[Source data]
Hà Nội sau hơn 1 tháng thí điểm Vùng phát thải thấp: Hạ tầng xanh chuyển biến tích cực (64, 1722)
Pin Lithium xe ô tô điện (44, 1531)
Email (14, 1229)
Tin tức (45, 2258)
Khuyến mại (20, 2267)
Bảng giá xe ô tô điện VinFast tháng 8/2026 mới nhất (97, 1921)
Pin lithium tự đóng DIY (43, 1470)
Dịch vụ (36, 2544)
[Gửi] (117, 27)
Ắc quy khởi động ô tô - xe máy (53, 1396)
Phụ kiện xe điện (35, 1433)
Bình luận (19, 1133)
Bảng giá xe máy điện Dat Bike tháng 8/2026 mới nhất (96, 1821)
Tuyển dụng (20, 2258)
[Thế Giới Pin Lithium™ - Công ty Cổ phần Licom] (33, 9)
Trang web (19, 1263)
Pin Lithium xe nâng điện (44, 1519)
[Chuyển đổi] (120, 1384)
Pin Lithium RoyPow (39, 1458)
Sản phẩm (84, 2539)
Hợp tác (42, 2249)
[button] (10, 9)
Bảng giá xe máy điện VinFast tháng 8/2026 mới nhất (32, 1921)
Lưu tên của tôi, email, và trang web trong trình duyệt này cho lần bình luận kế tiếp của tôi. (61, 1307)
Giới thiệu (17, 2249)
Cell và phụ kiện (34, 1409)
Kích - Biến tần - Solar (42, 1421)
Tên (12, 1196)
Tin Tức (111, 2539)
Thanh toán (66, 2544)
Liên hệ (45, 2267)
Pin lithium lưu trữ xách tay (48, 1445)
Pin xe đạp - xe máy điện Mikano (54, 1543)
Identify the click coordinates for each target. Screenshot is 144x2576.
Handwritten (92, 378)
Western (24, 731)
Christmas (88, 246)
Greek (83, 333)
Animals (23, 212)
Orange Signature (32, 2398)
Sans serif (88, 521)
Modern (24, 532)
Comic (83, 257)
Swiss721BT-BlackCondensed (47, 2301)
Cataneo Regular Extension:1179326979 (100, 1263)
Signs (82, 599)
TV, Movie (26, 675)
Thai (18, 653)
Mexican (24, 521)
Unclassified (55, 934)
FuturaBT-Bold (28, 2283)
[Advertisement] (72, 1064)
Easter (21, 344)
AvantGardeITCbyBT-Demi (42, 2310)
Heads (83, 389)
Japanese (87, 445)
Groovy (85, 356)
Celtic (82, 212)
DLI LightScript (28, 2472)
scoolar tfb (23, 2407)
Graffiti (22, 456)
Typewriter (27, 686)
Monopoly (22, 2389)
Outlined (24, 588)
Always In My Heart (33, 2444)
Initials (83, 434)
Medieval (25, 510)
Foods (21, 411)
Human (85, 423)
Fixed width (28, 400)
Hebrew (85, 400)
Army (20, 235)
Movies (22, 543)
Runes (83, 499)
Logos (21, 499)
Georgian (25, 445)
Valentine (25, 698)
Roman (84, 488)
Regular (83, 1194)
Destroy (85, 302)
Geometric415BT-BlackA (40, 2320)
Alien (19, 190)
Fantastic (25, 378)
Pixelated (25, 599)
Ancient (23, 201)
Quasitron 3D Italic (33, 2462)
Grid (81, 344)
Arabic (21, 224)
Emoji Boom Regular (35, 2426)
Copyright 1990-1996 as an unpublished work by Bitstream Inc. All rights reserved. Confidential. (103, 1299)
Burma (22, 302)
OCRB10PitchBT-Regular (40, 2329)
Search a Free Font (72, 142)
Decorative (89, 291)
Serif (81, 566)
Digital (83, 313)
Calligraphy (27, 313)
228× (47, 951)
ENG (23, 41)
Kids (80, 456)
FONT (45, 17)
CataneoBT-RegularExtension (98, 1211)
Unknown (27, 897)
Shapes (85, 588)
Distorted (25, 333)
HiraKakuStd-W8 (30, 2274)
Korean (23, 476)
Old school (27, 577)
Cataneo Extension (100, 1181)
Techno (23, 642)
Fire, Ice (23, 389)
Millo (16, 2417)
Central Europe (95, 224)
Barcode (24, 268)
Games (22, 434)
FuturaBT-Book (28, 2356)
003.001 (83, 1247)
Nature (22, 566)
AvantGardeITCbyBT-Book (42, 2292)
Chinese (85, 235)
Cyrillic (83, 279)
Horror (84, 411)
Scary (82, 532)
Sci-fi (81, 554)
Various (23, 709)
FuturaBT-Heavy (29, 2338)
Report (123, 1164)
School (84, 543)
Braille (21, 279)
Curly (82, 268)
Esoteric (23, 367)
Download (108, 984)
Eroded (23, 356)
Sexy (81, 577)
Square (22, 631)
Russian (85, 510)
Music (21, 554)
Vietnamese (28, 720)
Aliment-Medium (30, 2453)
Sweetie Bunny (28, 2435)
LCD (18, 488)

Action item
Only the lines from the beginning of the entries through the line bearing "Ắc quy khởi động ô tô - xe máy (53, 1396)" should be returned, each exactly as written.

Exercise result
Hà Nội sau hơn 1 tháng thí điểm Vùng phát thải thấp: Hạ tầng xanh chuyển biến tích cực (64, 1722)
Pin Lithium xe ô tô điện (44, 1531)
Email (14, 1229)
Tin tức (45, 2258)
Khuyến mại (20, 2267)
Bảng giá xe ô tô điện VinFast tháng 8/2026 mới nhất (97, 1921)
Pin lithium tự đóng DIY (43, 1470)
Dịch vụ (36, 2544)
[Gửi] (117, 27)
Ắc quy khởi động ô tô - xe máy (53, 1396)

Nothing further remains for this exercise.